Немногие из оставшихся друзей слушают пылкую речь вернувшегося изгнанника:
– Кончились тюрьмой годы ученья, кончились ссылкой годы науки, пришла пора науки в высшем смысле и действия практического!
Он поднимает бокал и, храня в памяти юношескую клятву, которую он дал когда-то вместе с Николаем Огаревым на Воробьевых горах, служить людям по примеру Рылеева и Пестеля, обращается к отсутствующему другу:
– За солнце Воробьевых гор!
Он и Наталье Александровне часто рассказывает о том навеки памятном вечере, когда стояли они, обнявшись с Огаревым, давая нерушимую, пусть еще детскую клятву, а заходящее солнце обдавало их мягкой лаской закатных лучей. Если бы вернуться хоть на минуту в тот невозвратимый день!..

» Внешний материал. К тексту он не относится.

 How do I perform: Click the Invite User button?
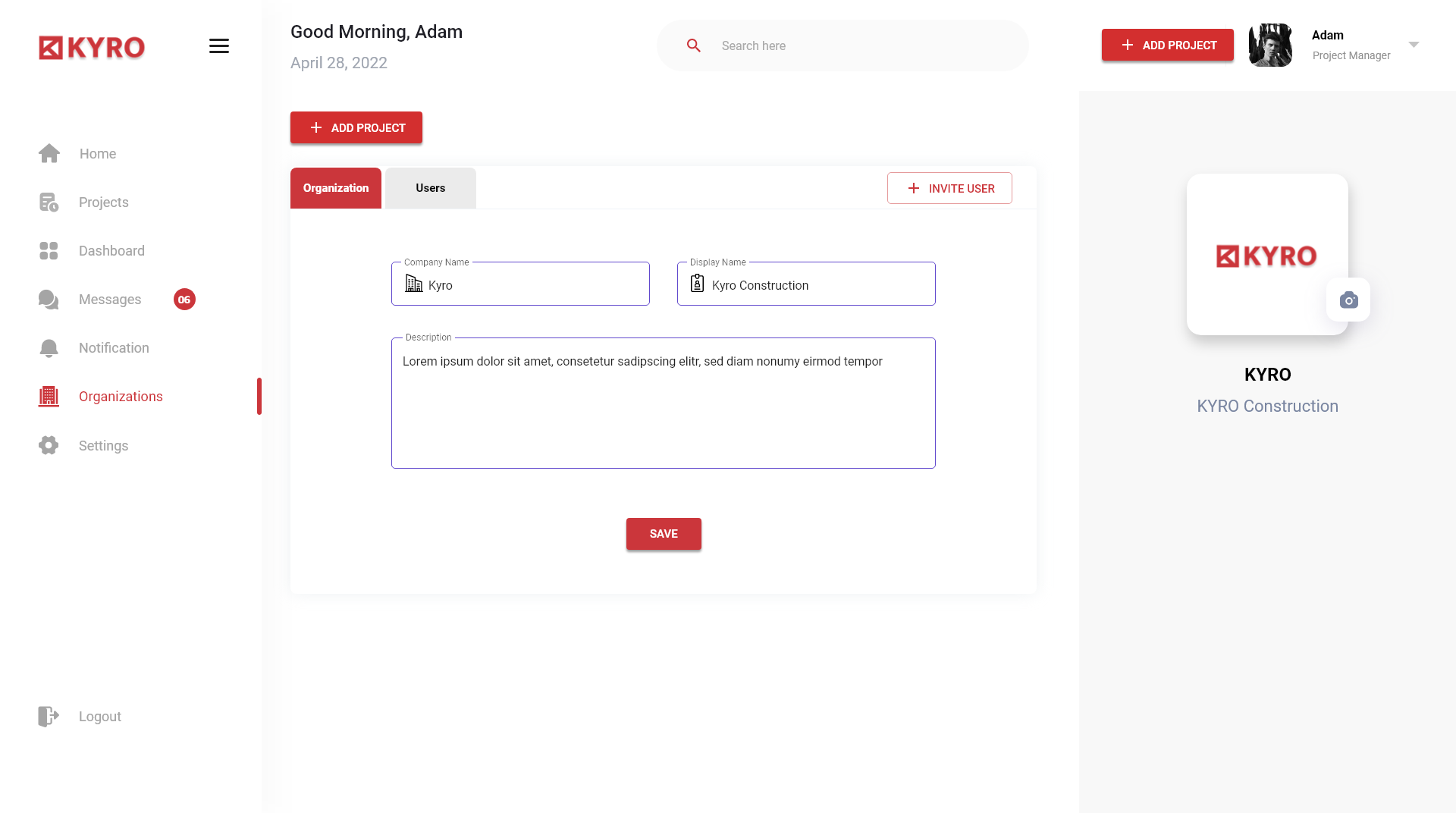click(949, 188)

Барственная Москва не слышит речей Александра Герцена. Именитые люди ведать не ведали, что, готовясь к действию практическому, привез с собой из ссылки незаконнорожденный сын почтеннейшего Ивана Алексеевича Яковлева вороха бумаг: здесь и повести, и статьи, и дневники, и драматические этюды. Везде, словно вехами, отмечен пройденный путь – и колебания и ошибки – и все ярче и ярче разгорается костер ненависти к насилию и произволу.